Work required:
Each line of the listing where "info" appears should be reported.

Content starts

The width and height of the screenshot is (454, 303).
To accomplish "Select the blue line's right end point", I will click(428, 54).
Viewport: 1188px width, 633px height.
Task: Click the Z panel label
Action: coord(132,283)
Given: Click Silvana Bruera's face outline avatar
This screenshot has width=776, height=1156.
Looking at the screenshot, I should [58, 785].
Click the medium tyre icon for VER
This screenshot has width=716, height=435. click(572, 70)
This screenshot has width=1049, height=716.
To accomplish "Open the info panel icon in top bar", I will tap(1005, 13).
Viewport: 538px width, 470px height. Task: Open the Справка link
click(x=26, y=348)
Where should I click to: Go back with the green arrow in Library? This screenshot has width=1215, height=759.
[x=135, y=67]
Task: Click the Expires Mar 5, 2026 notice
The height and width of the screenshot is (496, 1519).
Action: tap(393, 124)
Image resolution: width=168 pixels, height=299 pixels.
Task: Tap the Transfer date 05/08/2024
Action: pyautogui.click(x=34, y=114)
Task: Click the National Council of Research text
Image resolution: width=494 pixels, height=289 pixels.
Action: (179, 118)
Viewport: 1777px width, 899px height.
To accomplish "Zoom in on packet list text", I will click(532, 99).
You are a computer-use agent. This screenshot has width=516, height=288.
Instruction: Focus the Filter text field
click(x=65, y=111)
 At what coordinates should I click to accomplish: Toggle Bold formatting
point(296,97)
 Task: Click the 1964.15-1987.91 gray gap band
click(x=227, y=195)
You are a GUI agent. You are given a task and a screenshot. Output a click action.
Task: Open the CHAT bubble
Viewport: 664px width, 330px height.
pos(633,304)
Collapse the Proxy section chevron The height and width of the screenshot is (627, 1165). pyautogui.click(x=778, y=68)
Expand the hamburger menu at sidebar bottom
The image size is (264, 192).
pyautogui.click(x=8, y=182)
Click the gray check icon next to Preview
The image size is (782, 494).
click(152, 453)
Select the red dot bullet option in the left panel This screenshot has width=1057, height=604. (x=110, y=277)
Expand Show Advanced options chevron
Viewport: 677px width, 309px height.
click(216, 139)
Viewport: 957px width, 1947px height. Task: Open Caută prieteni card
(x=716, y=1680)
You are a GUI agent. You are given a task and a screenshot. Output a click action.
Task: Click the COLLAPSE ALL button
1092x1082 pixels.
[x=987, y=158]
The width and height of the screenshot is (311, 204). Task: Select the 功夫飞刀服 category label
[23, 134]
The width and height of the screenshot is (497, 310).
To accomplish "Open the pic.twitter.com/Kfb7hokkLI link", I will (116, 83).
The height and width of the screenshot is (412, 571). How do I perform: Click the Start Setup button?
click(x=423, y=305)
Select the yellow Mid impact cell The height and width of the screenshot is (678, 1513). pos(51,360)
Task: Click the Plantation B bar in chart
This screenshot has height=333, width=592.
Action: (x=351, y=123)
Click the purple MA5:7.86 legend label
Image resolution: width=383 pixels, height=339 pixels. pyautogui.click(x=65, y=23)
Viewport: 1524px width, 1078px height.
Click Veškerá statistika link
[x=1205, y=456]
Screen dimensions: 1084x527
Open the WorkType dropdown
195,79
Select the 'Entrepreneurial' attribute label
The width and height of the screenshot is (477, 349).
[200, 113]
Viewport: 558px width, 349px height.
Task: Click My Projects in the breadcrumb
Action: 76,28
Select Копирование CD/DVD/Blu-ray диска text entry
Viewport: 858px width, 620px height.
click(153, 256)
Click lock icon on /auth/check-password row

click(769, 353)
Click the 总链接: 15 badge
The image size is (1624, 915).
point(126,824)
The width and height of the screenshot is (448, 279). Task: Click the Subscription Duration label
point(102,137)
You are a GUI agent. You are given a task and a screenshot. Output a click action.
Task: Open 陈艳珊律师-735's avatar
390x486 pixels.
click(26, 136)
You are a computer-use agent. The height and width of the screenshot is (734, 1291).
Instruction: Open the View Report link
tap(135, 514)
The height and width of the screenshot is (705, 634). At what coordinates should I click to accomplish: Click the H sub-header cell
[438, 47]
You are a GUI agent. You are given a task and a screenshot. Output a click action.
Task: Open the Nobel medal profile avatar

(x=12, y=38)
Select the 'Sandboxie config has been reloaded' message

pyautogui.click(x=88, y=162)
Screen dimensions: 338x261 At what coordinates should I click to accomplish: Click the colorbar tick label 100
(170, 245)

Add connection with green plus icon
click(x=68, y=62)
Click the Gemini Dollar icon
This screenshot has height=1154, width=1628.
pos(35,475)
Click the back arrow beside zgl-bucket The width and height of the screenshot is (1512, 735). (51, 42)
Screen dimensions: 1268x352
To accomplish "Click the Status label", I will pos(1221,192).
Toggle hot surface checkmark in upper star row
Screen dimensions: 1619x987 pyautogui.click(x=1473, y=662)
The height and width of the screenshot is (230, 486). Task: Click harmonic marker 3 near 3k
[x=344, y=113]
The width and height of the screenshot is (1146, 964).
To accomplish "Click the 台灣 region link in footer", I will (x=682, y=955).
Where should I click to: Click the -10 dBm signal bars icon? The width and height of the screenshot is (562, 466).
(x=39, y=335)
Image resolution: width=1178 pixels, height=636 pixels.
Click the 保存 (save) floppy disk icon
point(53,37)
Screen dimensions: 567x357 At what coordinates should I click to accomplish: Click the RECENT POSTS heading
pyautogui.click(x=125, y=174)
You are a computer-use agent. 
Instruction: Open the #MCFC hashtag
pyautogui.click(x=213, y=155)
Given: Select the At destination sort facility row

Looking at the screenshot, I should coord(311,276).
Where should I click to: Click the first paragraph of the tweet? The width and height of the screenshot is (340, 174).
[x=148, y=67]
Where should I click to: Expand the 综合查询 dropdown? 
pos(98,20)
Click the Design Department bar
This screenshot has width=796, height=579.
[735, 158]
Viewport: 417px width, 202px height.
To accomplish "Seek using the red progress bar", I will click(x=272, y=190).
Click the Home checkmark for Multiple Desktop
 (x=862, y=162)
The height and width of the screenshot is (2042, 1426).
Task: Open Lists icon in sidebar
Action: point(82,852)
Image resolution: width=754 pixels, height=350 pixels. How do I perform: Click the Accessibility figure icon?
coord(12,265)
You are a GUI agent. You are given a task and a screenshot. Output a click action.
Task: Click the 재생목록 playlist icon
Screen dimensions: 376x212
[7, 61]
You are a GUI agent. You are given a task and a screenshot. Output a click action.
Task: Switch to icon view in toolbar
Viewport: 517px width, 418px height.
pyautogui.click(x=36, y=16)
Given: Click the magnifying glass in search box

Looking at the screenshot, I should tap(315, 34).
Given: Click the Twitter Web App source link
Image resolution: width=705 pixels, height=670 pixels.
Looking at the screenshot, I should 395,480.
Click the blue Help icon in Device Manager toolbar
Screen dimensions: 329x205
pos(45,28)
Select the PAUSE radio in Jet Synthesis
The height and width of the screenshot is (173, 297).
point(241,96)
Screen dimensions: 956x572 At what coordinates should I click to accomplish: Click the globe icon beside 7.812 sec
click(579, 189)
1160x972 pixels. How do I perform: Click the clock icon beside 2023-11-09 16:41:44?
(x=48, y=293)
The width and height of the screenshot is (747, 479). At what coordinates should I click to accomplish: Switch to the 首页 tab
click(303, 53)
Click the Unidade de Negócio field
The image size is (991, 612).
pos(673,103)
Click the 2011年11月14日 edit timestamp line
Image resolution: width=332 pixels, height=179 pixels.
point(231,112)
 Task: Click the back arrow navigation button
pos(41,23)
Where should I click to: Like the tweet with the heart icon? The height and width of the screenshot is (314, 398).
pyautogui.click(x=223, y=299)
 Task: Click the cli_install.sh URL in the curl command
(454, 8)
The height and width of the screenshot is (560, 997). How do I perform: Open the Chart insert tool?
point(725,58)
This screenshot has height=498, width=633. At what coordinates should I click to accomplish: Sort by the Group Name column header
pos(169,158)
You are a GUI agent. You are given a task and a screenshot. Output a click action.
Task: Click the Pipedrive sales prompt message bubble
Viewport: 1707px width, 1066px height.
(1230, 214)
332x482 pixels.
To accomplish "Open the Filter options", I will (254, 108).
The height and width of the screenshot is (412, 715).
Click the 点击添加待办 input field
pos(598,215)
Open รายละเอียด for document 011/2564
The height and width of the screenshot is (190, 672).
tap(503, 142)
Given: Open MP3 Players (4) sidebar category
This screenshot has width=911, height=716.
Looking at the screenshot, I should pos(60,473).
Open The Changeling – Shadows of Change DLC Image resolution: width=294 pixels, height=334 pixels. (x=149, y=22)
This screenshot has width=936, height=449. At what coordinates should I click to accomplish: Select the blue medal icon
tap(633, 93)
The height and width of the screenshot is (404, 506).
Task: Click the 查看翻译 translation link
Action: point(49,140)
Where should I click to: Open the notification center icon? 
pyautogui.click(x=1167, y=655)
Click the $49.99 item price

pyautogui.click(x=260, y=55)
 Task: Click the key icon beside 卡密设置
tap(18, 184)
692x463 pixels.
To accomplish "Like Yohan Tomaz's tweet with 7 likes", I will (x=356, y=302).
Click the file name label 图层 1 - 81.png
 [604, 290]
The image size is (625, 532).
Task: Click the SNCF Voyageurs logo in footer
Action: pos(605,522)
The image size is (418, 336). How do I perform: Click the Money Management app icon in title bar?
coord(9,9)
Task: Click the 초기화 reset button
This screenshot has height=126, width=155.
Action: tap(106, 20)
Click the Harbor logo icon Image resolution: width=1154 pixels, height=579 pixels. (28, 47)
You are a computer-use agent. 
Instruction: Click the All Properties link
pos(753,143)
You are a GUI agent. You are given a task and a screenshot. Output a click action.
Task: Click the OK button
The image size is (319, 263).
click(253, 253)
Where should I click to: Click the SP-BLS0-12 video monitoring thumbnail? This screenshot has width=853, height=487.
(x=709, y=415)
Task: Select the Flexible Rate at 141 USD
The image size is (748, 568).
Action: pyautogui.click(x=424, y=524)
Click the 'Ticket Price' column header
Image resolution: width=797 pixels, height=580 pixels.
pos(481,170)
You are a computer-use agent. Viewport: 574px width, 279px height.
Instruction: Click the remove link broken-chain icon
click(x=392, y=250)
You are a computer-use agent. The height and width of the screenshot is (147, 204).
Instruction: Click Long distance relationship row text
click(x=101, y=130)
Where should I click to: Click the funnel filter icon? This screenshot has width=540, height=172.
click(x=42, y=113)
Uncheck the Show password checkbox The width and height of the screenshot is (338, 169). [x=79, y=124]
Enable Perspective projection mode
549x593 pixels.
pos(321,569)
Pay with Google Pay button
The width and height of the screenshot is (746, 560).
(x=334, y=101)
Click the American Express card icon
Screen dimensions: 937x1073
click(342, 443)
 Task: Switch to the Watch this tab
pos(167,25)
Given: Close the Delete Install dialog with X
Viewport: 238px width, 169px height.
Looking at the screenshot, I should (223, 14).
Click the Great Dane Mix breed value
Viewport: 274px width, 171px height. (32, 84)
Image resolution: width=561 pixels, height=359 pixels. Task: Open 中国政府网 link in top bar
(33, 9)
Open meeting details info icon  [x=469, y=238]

Content ends

Exercise output:
To accomplish "Open the info panel icon in top bar", I will tap(1005, 13).
Open meeting details info icon  [x=469, y=238]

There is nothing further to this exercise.